U.S. Bancorp sees higher loan losses; shares fall
NEW YORK (Reuters) - U.S. Bancorp (USB.N), the sixth-largest U.S. bank, on Tuesday projected higher credit losses in the third quarter, and said it will add more reserves at the expense of current earnings until it is convinced loan losses will decline.
The news was surprising in that U.S. Bancorp has largely skirted many of the problems afflicting many rivals amid difficult U.S. housing and credit markets. Shares of the bank fell as much as 7.4 percent.
U.S. Bancorp said it expects third-quarter net charge-offs to rise 25 percent to 28 percent from the second quarter, following a 35 percent increase in the second quarter compared with the first.
It also said third-quarter nonperforming assets should rise 27 percent to 32 percent from the second quarter, after a 34 percent increase in the prior period.
Speaking at a Lehman Brothers Inc financial services conference, U.S. Bancorp Chief Executive Richard Davis said much of the projected increase is tied to loans for commercial real estate, to property developers, and in California.
He said there has been a "contagion" effect from tough housing conditions, and that the bank will keep adding to loss reserves "until we see loan losses absolutely going down."

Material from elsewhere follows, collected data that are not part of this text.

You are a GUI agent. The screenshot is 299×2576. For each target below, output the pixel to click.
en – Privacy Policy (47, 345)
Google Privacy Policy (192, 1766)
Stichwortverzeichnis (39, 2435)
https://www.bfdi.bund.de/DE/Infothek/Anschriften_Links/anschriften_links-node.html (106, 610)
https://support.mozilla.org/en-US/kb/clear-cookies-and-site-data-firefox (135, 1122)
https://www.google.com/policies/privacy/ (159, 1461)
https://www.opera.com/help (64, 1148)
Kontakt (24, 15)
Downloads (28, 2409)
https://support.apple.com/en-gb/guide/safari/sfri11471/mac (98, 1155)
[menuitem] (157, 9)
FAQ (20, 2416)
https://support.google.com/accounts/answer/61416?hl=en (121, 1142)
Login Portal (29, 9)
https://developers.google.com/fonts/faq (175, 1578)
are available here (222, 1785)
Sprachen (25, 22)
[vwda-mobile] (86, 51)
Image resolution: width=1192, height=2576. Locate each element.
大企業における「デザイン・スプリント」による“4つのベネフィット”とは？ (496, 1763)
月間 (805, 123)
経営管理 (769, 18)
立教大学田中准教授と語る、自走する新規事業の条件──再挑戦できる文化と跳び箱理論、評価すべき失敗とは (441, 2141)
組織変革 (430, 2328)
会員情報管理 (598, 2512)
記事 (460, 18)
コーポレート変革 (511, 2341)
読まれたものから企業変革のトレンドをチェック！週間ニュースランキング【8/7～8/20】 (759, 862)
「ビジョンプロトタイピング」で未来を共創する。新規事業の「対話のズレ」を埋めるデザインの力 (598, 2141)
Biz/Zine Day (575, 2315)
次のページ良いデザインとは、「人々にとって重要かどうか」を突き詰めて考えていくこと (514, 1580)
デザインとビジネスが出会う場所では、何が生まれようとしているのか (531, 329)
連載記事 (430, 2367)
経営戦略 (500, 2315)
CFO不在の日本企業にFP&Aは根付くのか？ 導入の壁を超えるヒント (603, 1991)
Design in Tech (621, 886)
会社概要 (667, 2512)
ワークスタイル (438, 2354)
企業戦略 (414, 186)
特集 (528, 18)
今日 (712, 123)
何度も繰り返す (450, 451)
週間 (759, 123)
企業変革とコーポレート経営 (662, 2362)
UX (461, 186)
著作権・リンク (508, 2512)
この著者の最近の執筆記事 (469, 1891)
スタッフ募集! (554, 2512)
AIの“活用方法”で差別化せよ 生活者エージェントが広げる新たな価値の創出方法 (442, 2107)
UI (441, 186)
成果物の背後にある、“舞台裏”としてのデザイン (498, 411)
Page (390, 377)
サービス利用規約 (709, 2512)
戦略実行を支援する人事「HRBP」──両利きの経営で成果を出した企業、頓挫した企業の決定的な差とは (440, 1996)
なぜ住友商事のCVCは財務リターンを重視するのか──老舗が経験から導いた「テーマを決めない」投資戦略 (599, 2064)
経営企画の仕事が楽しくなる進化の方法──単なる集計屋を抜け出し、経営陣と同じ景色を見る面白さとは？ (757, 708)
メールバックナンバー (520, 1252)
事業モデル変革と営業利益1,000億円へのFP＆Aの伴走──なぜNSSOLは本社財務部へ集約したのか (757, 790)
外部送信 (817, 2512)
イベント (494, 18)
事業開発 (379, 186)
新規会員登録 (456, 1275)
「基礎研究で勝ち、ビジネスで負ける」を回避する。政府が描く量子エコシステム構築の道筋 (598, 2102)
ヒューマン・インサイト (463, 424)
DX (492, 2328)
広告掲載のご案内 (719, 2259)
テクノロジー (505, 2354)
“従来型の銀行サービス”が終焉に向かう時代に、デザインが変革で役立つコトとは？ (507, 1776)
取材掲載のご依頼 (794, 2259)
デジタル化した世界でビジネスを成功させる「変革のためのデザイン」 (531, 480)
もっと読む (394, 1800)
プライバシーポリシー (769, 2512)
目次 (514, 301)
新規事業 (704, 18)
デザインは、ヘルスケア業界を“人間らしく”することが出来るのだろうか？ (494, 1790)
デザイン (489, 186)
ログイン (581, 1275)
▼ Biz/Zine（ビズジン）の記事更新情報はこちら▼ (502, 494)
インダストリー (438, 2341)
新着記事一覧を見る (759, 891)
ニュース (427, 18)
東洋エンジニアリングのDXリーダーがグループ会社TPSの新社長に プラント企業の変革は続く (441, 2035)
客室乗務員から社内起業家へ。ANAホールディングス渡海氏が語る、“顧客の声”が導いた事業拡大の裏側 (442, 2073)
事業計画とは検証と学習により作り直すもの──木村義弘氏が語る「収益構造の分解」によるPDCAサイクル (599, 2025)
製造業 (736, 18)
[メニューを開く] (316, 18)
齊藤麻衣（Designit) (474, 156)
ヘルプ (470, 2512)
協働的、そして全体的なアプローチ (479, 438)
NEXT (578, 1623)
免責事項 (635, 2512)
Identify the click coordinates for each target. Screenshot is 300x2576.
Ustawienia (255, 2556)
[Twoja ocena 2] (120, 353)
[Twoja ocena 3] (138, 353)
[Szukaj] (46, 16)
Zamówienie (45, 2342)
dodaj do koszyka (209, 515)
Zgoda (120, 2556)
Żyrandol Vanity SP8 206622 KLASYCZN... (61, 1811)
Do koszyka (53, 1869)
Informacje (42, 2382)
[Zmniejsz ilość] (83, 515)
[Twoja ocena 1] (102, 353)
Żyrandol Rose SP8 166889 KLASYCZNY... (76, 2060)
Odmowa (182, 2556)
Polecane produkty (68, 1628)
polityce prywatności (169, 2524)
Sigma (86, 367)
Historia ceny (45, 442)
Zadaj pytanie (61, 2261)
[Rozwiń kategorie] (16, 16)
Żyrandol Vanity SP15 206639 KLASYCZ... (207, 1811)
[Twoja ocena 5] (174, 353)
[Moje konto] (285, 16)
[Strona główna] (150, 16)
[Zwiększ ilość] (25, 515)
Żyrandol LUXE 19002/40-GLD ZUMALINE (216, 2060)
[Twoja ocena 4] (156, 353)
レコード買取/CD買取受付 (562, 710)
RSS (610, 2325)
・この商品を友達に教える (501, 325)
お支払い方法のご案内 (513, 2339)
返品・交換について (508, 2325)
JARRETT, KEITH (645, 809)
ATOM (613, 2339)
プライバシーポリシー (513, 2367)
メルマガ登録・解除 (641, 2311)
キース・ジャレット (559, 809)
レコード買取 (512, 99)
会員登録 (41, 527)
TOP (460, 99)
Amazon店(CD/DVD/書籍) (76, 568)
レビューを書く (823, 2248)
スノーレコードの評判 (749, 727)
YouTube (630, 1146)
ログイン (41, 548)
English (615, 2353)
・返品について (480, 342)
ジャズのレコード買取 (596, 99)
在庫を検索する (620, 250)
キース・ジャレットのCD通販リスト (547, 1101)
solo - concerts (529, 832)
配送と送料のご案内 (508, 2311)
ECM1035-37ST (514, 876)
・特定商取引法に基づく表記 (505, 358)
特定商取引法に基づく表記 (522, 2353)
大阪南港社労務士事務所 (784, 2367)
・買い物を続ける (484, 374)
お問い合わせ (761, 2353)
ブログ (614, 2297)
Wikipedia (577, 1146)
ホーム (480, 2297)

Separately, Davis said U.S. Bancorp may face a $150 million to $250 million third-quarter charge for exposure to asset-backed commercial paper and structured investment vehicles that lost value as credit markets tightened.
He also said the bank may need to write down its $97 million investment in preferred stock of Fannie Mae (FNM.N) and Freddie Mac (FRE.N).
In afternoon trading, U.S. Bancorp shares were down $1.48, or 4.4 percent, at $32.46 the New York Stock Exchange, after earlier falling as low as $31.42.
Through Monday, the shares had risen 7 percent this year, compared with a 17 percent drop in the 24-member KBW Bank Index .BKX, which includes U.S. Bancorp.